[start]

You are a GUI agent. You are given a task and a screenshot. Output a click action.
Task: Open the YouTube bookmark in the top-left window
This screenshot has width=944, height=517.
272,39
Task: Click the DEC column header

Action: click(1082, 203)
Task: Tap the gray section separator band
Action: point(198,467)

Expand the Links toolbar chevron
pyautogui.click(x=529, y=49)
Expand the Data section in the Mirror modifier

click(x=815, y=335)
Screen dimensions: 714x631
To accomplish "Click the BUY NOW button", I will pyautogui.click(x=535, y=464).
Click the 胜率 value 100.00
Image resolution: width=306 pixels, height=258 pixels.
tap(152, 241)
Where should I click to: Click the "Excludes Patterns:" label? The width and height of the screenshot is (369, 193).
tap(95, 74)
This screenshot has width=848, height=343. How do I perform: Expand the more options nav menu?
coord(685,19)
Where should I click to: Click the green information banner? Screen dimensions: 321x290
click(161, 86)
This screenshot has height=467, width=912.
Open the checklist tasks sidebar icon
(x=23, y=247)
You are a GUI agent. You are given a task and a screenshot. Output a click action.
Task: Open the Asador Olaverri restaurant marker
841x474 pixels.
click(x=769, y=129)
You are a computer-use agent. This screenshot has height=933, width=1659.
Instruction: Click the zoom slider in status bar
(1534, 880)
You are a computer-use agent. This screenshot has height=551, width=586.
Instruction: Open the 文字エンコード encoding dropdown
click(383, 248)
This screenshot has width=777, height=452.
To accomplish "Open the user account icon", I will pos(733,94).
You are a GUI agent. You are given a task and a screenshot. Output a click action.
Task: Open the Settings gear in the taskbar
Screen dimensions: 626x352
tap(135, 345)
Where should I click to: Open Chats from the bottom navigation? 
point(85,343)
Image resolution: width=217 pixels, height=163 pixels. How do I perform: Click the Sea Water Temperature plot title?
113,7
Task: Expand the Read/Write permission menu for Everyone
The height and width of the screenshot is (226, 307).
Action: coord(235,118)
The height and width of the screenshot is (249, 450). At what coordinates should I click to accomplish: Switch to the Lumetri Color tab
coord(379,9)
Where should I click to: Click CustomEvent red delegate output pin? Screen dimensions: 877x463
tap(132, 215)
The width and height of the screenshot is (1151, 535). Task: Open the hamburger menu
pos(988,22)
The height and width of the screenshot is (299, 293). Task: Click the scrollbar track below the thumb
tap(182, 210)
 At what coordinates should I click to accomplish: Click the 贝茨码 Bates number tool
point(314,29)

[end]

Reproduce all of the entries above, line for line, with no changes.

Task output —
You are a GUI agent. You are given a task and a screenshot. Output a click action.
Task: Open the YouTube bookmark in the top-left window
This screenshot has width=944, height=517.
272,39
Task: Click the DEC column header

Action: click(1082, 203)
Task: Tap the gray section separator band
Action: point(198,467)

Expand the Links toolbar chevron
pyautogui.click(x=529, y=49)
Expand the Data section in the Mirror modifier

click(x=815, y=335)
Screen dimensions: 714x631
To accomplish "Click the BUY NOW button", I will pyautogui.click(x=535, y=464).
Click the 胜率 value 100.00
Image resolution: width=306 pixels, height=258 pixels.
tap(152, 241)
Where should I click to: Click the "Excludes Patterns:" label? The width and height of the screenshot is (369, 193).
tap(95, 74)
This screenshot has width=848, height=343. How do I perform: Expand the more options nav menu?
coord(685,19)
Where should I click to: Click the green information banner? Screen dimensions: 321x290
click(161, 86)
This screenshot has height=467, width=912.
Open the checklist tasks sidebar icon
(x=23, y=247)
You are a GUI agent. You are given a task and a screenshot. Output a click action.
Task: Open the Asador Olaverri restaurant marker
841x474 pixels.
click(x=769, y=129)
You are a computer-use agent. This screenshot has height=933, width=1659.
Instruction: Click the zoom slider in status bar
(1534, 880)
You are a computer-use agent. This screenshot has height=551, width=586.
Instruction: Open the 文字エンコード encoding dropdown
click(383, 248)
This screenshot has width=777, height=452.
To accomplish "Open the user account icon", I will pos(733,94).
You are a GUI agent. You are given a task and a screenshot. Output a click action.
Task: Open the Settings gear in the taskbar
Screen dimensions: 626x352
tap(135, 345)
Where should I click to: Open Chats from the bottom navigation? 
point(85,343)
Image resolution: width=217 pixels, height=163 pixels. How do I perform: Click the Sea Water Temperature plot title?
113,7
Task: Expand the Read/Write permission menu for Everyone
The height and width of the screenshot is (226, 307).
Action: coord(235,118)
The height and width of the screenshot is (249, 450). At what coordinates should I click to accomplish: Switch to the Lumetri Color tab
coord(379,9)
Where should I click to: Click CustomEvent red delegate output pin? Screen dimensions: 877x463
tap(132, 215)
The width and height of the screenshot is (1151, 535). Task: Open the hamburger menu
pos(988,22)
The height and width of the screenshot is (299, 293). Task: Click the scrollbar track below the thumb
tap(182, 210)
 At what coordinates should I click to accomplish: Click the 贝茨码 Bates number tool
point(314,29)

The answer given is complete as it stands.